PROBLEM TO WORK ON: Filter these entries down to lines holding "breadcrumb".

Stored data
◆ ◆ ◆ ◆ ◆ ◆ ◆
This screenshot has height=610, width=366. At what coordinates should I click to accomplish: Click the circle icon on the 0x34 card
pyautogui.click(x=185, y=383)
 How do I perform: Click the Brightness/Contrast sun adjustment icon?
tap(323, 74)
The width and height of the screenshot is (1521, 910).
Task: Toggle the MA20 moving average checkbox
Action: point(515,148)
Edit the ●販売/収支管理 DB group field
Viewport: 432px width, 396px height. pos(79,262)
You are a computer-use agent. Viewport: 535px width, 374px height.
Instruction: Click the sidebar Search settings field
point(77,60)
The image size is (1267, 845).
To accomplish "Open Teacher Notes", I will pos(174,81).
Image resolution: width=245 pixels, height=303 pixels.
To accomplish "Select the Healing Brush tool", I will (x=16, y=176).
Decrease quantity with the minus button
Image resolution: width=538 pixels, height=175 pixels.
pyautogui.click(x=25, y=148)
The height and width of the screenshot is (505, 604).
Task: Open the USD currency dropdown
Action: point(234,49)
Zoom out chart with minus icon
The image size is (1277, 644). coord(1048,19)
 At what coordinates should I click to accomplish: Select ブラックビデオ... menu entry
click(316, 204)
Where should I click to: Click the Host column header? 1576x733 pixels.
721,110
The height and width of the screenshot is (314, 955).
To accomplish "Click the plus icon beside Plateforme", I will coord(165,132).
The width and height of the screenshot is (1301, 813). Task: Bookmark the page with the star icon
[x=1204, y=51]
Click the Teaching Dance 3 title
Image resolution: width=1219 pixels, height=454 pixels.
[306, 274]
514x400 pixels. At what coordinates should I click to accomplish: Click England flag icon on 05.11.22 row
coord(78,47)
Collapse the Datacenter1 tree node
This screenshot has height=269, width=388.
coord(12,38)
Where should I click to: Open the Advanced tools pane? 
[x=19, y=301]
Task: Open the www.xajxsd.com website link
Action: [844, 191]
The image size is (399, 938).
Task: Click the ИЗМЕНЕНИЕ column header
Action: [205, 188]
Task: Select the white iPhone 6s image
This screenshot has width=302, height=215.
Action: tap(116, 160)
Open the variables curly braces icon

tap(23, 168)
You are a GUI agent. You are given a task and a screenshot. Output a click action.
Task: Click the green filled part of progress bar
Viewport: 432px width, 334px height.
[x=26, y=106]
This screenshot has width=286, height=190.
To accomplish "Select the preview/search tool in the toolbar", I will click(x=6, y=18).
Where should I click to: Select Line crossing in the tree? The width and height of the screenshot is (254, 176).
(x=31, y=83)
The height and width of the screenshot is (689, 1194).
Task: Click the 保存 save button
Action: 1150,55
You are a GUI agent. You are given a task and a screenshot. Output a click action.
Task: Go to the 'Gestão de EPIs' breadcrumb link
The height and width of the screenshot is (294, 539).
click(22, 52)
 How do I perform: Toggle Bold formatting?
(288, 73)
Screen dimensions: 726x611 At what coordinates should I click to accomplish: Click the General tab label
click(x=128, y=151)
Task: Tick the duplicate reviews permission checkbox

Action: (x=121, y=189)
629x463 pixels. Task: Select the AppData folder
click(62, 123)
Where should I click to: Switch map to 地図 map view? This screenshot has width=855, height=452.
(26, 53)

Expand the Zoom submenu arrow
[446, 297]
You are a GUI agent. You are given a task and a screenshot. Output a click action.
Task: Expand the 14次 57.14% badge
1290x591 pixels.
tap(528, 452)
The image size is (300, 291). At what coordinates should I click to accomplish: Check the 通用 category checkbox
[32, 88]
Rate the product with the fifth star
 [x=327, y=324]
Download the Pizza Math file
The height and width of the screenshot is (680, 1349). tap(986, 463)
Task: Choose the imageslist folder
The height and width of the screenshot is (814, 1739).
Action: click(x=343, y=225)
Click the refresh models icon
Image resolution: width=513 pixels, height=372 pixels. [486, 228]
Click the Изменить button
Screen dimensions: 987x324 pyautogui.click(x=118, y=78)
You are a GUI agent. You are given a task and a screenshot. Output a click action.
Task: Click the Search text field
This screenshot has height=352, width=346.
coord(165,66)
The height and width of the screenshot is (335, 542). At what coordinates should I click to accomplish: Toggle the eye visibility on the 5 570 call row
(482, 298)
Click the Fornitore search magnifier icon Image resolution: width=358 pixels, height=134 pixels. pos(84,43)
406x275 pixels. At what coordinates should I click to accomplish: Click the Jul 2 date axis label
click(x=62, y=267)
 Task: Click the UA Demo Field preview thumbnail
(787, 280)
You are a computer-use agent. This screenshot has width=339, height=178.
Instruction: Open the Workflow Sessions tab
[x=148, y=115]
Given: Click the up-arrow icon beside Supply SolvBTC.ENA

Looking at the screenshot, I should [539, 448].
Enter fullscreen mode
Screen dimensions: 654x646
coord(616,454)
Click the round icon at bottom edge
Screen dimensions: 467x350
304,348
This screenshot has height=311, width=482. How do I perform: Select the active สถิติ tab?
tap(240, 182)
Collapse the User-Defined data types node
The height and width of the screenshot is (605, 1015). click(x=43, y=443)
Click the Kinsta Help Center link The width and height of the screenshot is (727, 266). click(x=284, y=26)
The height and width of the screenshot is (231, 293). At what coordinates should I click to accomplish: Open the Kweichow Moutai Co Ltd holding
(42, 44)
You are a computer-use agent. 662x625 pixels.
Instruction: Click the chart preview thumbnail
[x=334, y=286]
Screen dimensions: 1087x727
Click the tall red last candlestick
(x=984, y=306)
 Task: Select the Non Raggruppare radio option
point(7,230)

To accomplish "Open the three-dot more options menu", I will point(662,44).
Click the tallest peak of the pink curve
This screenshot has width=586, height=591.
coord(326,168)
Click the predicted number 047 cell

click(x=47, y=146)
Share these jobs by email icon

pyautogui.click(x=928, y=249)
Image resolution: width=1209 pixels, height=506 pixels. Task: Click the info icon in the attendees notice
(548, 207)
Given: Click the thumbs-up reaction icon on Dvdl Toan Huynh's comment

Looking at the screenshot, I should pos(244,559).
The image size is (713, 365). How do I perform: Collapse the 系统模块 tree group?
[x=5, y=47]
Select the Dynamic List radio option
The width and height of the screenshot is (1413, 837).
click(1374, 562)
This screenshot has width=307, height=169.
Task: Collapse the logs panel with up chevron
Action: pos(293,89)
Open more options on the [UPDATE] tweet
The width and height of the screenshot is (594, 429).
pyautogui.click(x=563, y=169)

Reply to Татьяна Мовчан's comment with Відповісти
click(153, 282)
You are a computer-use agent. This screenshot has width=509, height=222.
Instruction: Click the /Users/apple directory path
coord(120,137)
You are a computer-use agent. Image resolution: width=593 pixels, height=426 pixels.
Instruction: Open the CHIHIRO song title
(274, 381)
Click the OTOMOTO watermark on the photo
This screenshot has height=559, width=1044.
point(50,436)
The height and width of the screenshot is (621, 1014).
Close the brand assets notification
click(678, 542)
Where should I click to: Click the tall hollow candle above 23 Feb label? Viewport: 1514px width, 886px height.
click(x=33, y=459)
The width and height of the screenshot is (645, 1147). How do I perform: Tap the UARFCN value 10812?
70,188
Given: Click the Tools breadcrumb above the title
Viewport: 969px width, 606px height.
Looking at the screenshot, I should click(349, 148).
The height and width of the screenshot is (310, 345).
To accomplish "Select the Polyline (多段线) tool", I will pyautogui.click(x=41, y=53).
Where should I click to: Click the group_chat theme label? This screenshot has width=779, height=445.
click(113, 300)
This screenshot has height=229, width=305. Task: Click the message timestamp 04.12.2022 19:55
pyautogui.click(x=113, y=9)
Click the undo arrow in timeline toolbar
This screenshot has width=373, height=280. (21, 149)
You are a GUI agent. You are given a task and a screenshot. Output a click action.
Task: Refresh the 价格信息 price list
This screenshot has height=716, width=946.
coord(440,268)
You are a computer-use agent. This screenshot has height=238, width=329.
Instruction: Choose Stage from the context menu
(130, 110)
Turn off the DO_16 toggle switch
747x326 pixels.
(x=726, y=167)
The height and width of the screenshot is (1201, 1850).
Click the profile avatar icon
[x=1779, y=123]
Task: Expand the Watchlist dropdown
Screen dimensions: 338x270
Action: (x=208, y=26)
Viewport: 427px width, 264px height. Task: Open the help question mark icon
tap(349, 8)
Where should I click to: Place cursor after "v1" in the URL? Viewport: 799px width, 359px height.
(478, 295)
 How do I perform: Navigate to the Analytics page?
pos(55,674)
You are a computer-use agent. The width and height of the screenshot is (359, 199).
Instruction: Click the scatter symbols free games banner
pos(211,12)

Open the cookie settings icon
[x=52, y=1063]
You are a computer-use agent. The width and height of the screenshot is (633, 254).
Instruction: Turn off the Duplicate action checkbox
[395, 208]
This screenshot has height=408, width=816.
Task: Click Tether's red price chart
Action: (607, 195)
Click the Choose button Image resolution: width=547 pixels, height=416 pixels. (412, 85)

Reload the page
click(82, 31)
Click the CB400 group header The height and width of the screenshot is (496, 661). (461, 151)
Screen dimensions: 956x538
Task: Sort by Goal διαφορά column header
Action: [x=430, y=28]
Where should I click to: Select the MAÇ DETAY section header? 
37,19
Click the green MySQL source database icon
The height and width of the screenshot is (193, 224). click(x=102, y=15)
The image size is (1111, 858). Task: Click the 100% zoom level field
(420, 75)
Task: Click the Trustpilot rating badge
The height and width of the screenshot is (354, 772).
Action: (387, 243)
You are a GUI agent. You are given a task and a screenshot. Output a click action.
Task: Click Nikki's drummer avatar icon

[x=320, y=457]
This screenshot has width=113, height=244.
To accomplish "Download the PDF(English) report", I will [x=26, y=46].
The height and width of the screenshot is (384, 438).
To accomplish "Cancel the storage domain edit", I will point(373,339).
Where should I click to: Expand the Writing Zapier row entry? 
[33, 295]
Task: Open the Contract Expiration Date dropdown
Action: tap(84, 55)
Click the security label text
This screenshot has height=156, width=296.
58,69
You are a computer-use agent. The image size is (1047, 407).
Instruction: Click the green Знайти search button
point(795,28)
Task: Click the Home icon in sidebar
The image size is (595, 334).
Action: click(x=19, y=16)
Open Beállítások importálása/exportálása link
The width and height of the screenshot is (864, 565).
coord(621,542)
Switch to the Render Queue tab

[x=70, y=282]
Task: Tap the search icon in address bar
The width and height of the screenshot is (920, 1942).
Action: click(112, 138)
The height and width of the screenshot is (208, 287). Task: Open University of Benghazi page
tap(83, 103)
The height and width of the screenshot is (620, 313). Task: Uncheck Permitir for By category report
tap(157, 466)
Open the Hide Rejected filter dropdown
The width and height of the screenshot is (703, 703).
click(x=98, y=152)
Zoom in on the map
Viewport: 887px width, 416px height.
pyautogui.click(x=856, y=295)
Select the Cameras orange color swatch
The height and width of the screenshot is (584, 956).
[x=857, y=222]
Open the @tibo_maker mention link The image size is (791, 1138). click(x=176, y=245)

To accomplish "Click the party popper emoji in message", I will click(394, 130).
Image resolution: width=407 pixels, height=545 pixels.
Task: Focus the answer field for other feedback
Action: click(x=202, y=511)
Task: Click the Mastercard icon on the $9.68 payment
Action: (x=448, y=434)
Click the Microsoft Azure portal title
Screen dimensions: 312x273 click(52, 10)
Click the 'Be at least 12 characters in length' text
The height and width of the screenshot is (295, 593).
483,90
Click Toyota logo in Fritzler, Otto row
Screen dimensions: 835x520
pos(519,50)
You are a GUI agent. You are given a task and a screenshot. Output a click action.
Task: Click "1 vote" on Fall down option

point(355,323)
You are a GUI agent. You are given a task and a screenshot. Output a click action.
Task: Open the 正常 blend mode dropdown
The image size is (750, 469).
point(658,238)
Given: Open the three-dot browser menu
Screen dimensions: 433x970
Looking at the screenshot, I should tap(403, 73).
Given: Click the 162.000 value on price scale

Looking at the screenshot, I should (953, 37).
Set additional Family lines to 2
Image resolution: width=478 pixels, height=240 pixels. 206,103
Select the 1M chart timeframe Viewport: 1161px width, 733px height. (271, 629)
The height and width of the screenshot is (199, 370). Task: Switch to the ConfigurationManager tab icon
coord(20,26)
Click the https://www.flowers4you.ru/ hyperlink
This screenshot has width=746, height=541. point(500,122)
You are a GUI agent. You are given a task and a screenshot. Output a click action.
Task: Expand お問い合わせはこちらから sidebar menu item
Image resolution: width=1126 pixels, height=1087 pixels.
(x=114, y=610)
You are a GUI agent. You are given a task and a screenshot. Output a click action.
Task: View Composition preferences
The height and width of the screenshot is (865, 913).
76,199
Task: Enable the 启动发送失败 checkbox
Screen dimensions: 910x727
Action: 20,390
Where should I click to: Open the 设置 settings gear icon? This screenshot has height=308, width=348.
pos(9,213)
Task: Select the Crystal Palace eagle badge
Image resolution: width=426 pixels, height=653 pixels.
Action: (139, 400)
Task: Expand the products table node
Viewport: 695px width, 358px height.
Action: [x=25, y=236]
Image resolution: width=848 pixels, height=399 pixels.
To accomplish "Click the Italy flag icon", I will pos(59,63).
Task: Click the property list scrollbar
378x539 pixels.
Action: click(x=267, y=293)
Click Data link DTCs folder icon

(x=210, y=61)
◆ ◆ ◆ ◆ ◆ ◆ ◆
SOLVED PROBLEM:
Task: Go to the 'Gestão de EPIs' breadcrumb link
Given: Click the Tools breadcrumb above the title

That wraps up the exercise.